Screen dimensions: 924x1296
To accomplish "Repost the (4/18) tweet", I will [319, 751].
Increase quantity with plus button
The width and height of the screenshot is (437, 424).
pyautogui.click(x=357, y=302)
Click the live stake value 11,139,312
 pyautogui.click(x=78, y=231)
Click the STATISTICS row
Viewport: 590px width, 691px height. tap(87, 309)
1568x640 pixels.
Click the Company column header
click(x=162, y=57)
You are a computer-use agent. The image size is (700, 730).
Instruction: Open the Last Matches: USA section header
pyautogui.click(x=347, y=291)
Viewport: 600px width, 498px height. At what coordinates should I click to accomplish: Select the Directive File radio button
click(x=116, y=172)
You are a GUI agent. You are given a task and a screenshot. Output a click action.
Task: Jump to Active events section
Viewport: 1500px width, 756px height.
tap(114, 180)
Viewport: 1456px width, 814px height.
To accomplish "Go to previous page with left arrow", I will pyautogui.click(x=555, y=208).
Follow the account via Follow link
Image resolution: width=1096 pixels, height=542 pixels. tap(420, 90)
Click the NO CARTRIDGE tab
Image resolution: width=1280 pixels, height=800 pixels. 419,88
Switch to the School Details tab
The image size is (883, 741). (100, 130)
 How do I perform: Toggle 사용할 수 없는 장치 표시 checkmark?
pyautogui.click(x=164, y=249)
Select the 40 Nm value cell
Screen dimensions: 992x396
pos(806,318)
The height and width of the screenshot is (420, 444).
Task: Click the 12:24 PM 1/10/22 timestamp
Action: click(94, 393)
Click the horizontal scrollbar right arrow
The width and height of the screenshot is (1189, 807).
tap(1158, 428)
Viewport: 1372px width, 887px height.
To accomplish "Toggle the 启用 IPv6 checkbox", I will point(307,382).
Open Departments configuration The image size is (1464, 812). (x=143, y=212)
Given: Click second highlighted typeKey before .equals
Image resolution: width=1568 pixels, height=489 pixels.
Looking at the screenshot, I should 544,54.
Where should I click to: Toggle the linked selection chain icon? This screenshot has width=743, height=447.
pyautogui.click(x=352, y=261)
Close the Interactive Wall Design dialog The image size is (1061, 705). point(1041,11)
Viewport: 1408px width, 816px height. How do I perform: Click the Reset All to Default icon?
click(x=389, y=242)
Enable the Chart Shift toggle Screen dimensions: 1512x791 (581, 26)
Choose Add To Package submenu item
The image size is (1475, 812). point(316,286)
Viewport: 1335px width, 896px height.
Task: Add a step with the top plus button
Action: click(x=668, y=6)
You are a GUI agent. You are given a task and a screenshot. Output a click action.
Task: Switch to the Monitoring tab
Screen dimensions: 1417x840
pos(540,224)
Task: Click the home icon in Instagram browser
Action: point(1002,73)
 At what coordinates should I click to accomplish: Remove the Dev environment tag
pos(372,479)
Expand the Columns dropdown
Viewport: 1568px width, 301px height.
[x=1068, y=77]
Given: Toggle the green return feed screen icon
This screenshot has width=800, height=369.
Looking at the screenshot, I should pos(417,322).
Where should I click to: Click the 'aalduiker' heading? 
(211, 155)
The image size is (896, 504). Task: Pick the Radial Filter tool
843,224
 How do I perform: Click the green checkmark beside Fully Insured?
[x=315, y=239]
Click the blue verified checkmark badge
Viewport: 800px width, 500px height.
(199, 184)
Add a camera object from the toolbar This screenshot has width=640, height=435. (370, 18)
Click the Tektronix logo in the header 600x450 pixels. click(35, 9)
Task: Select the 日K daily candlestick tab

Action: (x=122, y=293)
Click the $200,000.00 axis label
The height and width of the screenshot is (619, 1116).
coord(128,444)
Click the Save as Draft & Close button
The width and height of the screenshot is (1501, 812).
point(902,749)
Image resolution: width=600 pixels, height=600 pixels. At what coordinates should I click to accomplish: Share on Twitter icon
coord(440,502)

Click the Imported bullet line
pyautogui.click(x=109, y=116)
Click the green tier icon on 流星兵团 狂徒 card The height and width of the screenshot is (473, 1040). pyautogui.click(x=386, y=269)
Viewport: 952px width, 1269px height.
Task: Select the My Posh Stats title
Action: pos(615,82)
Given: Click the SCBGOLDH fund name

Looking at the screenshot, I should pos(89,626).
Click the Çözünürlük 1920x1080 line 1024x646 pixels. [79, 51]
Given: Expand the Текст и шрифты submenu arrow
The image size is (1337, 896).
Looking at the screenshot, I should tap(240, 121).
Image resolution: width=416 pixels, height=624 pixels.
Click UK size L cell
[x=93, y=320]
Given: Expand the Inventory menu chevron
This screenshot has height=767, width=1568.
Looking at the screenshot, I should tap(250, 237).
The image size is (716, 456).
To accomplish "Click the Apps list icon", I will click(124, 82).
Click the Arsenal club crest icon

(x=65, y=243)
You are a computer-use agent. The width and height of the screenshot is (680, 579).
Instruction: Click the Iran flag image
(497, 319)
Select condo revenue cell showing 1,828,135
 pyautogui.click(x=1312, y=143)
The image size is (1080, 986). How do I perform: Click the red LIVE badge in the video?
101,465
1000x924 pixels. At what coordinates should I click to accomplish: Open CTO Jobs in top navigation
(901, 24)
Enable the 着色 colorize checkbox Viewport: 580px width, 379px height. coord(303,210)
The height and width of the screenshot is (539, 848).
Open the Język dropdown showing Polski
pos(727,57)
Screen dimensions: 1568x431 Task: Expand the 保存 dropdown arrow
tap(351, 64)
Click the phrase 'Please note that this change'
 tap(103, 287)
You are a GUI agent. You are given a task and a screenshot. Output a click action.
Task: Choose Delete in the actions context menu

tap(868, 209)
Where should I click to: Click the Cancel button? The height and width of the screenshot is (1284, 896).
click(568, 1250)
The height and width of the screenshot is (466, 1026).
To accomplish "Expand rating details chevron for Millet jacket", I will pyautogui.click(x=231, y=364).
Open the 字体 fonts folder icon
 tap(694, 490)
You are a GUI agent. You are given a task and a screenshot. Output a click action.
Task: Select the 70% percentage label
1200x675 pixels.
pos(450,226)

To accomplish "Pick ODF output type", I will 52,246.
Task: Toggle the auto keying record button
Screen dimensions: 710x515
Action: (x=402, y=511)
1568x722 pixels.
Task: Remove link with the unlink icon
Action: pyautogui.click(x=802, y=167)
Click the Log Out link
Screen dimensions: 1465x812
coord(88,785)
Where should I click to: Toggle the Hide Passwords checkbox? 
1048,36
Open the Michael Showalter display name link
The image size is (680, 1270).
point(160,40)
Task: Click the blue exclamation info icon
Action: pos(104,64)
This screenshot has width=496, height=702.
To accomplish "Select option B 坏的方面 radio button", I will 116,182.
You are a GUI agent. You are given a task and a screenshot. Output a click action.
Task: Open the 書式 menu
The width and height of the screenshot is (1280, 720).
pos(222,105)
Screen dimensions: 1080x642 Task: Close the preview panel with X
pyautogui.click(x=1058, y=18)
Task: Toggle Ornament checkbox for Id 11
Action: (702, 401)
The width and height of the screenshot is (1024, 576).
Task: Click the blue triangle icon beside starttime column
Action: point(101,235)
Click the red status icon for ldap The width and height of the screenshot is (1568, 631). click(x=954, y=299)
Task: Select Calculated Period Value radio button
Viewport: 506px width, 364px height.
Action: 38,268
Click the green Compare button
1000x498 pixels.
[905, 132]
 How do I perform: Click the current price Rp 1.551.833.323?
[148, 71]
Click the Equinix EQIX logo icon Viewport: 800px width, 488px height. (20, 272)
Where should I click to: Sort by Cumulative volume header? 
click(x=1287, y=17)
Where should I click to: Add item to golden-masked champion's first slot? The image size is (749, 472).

════════════════

> **Problem to solve**:
Write every entry out again, exactly as it stands.

> **Solution below**:
Screen dimensions: 924x1296
To accomplish "Repost the (4/18) tweet", I will [319, 751].
Increase quantity with plus button
The width and height of the screenshot is (437, 424).
pyautogui.click(x=357, y=302)
Click the live stake value 11,139,312
 pyautogui.click(x=78, y=231)
Click the STATISTICS row
Viewport: 590px width, 691px height. tap(87, 309)
1568x640 pixels.
Click the Company column header
click(x=162, y=57)
You are a computer-use agent. The image size is (700, 730).
Instruction: Open the Last Matches: USA section header
pyautogui.click(x=347, y=291)
Viewport: 600px width, 498px height. At what coordinates should I click to accomplish: Select the Directive File radio button
click(x=116, y=172)
You are a GUI agent. You are given a task and a screenshot. Output a click action.
Task: Jump to Active events section
Viewport: 1500px width, 756px height.
tap(114, 180)
Viewport: 1456px width, 814px height.
To accomplish "Go to previous page with left arrow", I will pyautogui.click(x=555, y=208).
Follow the account via Follow link
Image resolution: width=1096 pixels, height=542 pixels. tap(420, 90)
Click the NO CARTRIDGE tab
Image resolution: width=1280 pixels, height=800 pixels. 419,88
Switch to the School Details tab
The image size is (883, 741). (100, 130)
 How do I perform: Toggle 사용할 수 없는 장치 표시 checkmark?
pyautogui.click(x=164, y=249)
Select the 40 Nm value cell
Screen dimensions: 992x396
pos(806,318)
The height and width of the screenshot is (420, 444).
Task: Click the 12:24 PM 1/10/22 timestamp
Action: click(94, 393)
Click the horizontal scrollbar right arrow
The width and height of the screenshot is (1189, 807).
tap(1158, 428)
Viewport: 1372px width, 887px height.
To accomplish "Toggle the 启用 IPv6 checkbox", I will point(307,382).
Open Departments configuration The image size is (1464, 812). (x=143, y=212)
Given: Click second highlighted typeKey before .equals
Image resolution: width=1568 pixels, height=489 pixels.
Looking at the screenshot, I should 544,54.
Where should I click to: Toggle the linked selection chain icon? This screenshot has width=743, height=447.
pyautogui.click(x=352, y=261)
Close the Interactive Wall Design dialog The image size is (1061, 705). point(1041,11)
Viewport: 1408px width, 816px height. How do I perform: Click the Reset All to Default icon?
click(x=389, y=242)
Enable the Chart Shift toggle Screen dimensions: 1512x791 (581, 26)
Choose Add To Package submenu item
The image size is (1475, 812). point(316,286)
Viewport: 1335px width, 896px height.
Task: Add a step with the top plus button
Action: click(x=668, y=6)
You are a GUI agent. You are given a task and a screenshot. Output a click action.
Task: Switch to the Monitoring tab
Screen dimensions: 1417x840
pos(540,224)
Task: Click the home icon in Instagram browser
Action: point(1002,73)
 At what coordinates should I click to accomplish: Remove the Dev environment tag
pos(372,479)
Expand the Columns dropdown
Viewport: 1568px width, 301px height.
[x=1068, y=77]
Given: Toggle the green return feed screen icon
This screenshot has width=800, height=369.
Looking at the screenshot, I should pos(417,322).
Where should I click to: Click the 'aalduiker' heading? 
(211, 155)
The image size is (896, 504). Task: Pick the Radial Filter tool
843,224
 How do I perform: Click the green checkmark beside Fully Insured?
[x=315, y=239]
Click the blue verified checkmark badge
Viewport: 800px width, 500px height.
(199, 184)
Add a camera object from the toolbar This screenshot has width=640, height=435. (370, 18)
Click the Tektronix logo in the header 600x450 pixels. click(35, 9)
Task: Select the 日K daily candlestick tab

Action: (x=122, y=293)
Click the $200,000.00 axis label
The height and width of the screenshot is (619, 1116).
coord(128,444)
Click the Save as Draft & Close button
The width and height of the screenshot is (1501, 812).
point(902,749)
Image resolution: width=600 pixels, height=600 pixels. At what coordinates should I click to accomplish: Share on Twitter icon
coord(440,502)

Click the Imported bullet line
pyautogui.click(x=109, y=116)
Click the green tier icon on 流星兵团 狂徒 card The height and width of the screenshot is (473, 1040). pyautogui.click(x=386, y=269)
Viewport: 952px width, 1269px height.
Task: Select the My Posh Stats title
Action: pos(615,82)
Given: Click the SCBGOLDH fund name

Looking at the screenshot, I should pos(89,626).
Click the Çözünürlük 1920x1080 line 1024x646 pixels. [79, 51]
Given: Expand the Текст и шрифты submenu arrow
The image size is (1337, 896).
Looking at the screenshot, I should tap(240, 121).
Image resolution: width=416 pixels, height=624 pixels.
Click UK size L cell
[x=93, y=320]
Given: Expand the Inventory menu chevron
This screenshot has height=767, width=1568.
Looking at the screenshot, I should tap(250, 237).
The image size is (716, 456).
To accomplish "Click the Apps list icon", I will click(124, 82).
Click the Arsenal club crest icon

(x=65, y=243)
You are a computer-use agent. The width and height of the screenshot is (680, 579).
Instruction: Click the Iran flag image
(497, 319)
Select condo revenue cell showing 1,828,135
 pyautogui.click(x=1312, y=143)
The image size is (1080, 986). How do I perform: Click the red LIVE badge in the video?
101,465
1000x924 pixels. At what coordinates should I click to accomplish: Open CTO Jobs in top navigation
(901, 24)
Enable the 着色 colorize checkbox Viewport: 580px width, 379px height. coord(303,210)
The height and width of the screenshot is (539, 848).
Open the Język dropdown showing Polski
pos(727,57)
Screen dimensions: 1568x431 Task: Expand the 保存 dropdown arrow
tap(351, 64)
Click the phrase 'Please note that this change'
 tap(103, 287)
You are a GUI agent. You are given a task and a screenshot. Output a click action.
Task: Choose Delete in the actions context menu

tap(868, 209)
Where should I click to: Click the Cancel button? The height and width of the screenshot is (1284, 896).
click(568, 1250)
The height and width of the screenshot is (466, 1026).
To accomplish "Expand rating details chevron for Millet jacket", I will pyautogui.click(x=231, y=364).
Open the 字体 fonts folder icon
 tap(694, 490)
You are a GUI agent. You are given a task and a screenshot. Output a click action.
Task: Select the 70% percentage label
1200x675 pixels.
pos(450,226)

To accomplish "Pick ODF output type", I will 52,246.
Task: Toggle the auto keying record button
Screen dimensions: 710x515
Action: (x=402, y=511)
1568x722 pixels.
Task: Remove link with the unlink icon
Action: pyautogui.click(x=802, y=167)
Click the Log Out link
Screen dimensions: 1465x812
coord(88,785)
Where should I click to: Toggle the Hide Passwords checkbox? 
1048,36
Open the Michael Showalter display name link
The image size is (680, 1270).
point(160,40)
Task: Click the blue exclamation info icon
Action: pos(104,64)
This screenshot has width=496, height=702.
To accomplish "Select option B 坏的方面 radio button", I will 116,182.
You are a GUI agent. You are given a task and a screenshot. Output a click action.
Task: Open the 書式 menu
The width and height of the screenshot is (1280, 720).
pos(222,105)
Screen dimensions: 1080x642 Task: Close the preview panel with X
pyautogui.click(x=1058, y=18)
Task: Toggle Ornament checkbox for Id 11
Action: (702, 401)
The width and height of the screenshot is (1024, 576).
Task: Click the blue triangle icon beside starttime column
Action: point(101,235)
Click the red status icon for ldap The width and height of the screenshot is (1568, 631). click(x=954, y=299)
Task: Select Calculated Period Value radio button
Viewport: 506px width, 364px height.
Action: 38,268
Click the green Compare button
1000x498 pixels.
[905, 132]
 How do I perform: Click the current price Rp 1.551.833.323?
[148, 71]
Click the Equinix EQIX logo icon Viewport: 800px width, 488px height. (20, 272)
Where should I click to: Sort by Cumulative volume header? 
click(x=1287, y=17)
Where should I click to: Add item to golden-masked champion's first slot? The image size is (749, 472).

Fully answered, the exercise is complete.